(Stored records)
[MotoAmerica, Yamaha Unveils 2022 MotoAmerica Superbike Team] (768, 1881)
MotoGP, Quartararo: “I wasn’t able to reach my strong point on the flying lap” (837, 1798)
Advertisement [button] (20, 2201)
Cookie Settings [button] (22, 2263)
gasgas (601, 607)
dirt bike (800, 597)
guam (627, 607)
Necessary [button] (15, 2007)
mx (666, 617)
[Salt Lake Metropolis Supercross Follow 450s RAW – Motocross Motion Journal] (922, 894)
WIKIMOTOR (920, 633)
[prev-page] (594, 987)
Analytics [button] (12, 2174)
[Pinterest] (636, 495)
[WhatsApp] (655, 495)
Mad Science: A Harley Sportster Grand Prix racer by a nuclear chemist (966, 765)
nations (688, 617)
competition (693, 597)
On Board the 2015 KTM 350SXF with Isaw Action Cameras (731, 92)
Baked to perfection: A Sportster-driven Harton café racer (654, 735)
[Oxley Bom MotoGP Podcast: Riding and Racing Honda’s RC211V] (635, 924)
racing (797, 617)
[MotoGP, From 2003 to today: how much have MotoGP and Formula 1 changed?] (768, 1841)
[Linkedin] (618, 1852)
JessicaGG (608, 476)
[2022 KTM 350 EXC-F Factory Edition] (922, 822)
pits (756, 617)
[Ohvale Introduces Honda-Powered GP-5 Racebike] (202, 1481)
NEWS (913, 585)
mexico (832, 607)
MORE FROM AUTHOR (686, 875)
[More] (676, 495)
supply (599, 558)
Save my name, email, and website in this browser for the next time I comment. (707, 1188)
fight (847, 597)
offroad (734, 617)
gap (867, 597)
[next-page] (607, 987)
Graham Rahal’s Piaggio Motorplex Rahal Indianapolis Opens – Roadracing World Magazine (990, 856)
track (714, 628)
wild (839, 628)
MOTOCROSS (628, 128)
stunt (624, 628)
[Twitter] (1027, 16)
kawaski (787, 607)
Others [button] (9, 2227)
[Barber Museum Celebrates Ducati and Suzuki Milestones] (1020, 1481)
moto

What is expected: Copy every line of the data above in which the string "racer" appears.

Solution to this task:
Mad Science: A Harley Sportster Grand Prix racer by a nuclear chemist (966, 765)
Baked to perfection: A Sportster-driven Harton café racer (654, 735)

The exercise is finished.